Exercise directions:
Would you please transcribe, exactly as written, the lines of the entries below starting at the one that holds "Instruction: Select the" and ending at the one that holds "Given: Click the search magnifier icon", both included?

Entries taken from a collection:
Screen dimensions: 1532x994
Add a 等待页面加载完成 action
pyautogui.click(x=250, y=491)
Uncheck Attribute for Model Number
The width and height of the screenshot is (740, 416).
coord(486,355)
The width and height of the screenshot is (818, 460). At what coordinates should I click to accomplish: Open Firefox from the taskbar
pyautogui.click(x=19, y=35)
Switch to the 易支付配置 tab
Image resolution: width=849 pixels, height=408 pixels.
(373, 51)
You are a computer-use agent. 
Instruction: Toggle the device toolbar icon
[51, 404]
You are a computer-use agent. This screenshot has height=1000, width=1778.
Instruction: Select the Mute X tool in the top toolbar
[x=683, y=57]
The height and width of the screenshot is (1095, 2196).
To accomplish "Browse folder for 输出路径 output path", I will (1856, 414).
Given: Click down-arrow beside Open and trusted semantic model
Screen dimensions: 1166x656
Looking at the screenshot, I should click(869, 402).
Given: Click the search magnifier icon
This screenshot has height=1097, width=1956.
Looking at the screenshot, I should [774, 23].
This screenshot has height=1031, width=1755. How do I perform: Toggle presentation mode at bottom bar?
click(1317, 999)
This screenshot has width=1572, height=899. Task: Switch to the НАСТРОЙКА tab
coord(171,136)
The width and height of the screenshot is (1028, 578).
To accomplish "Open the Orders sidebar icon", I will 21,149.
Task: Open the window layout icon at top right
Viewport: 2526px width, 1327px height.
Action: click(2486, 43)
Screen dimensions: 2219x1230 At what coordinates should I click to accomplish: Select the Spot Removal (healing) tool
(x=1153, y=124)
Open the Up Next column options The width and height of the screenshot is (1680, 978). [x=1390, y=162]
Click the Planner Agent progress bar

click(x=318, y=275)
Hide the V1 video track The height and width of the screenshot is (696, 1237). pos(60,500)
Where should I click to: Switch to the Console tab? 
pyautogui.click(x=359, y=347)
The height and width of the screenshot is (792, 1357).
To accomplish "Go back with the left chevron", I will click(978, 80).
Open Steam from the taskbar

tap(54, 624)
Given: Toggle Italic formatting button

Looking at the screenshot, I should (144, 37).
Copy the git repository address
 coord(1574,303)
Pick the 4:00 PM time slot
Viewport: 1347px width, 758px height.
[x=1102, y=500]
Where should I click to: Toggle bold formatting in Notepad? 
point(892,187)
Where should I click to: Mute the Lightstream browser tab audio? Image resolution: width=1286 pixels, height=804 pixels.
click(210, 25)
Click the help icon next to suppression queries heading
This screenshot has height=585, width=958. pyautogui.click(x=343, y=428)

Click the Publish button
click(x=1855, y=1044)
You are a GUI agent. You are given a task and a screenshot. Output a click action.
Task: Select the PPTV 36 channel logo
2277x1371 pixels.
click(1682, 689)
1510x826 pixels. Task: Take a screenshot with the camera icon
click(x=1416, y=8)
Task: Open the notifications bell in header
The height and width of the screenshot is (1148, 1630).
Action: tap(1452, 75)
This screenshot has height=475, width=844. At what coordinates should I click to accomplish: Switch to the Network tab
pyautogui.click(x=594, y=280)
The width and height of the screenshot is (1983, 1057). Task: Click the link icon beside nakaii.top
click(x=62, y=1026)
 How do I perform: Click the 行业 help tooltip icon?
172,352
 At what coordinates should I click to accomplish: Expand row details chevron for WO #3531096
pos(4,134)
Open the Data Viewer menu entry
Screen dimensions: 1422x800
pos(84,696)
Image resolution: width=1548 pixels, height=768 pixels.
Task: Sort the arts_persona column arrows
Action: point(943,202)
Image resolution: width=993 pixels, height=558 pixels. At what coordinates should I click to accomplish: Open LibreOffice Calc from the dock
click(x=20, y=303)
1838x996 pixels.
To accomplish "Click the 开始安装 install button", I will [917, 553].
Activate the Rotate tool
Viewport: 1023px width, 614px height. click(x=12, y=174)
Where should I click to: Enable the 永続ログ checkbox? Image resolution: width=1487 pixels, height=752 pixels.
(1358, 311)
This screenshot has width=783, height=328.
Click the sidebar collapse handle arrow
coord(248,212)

Result below:
Instruction: Select the Mute X tool in the top toolbar
[x=683, y=57]
The height and width of the screenshot is (1095, 2196).
To accomplish "Browse folder for 输出路径 output path", I will (1856, 414).
Given: Click down-arrow beside Open and trusted semantic model
Screen dimensions: 1166x656
Looking at the screenshot, I should click(869, 402).
Given: Click the search magnifier icon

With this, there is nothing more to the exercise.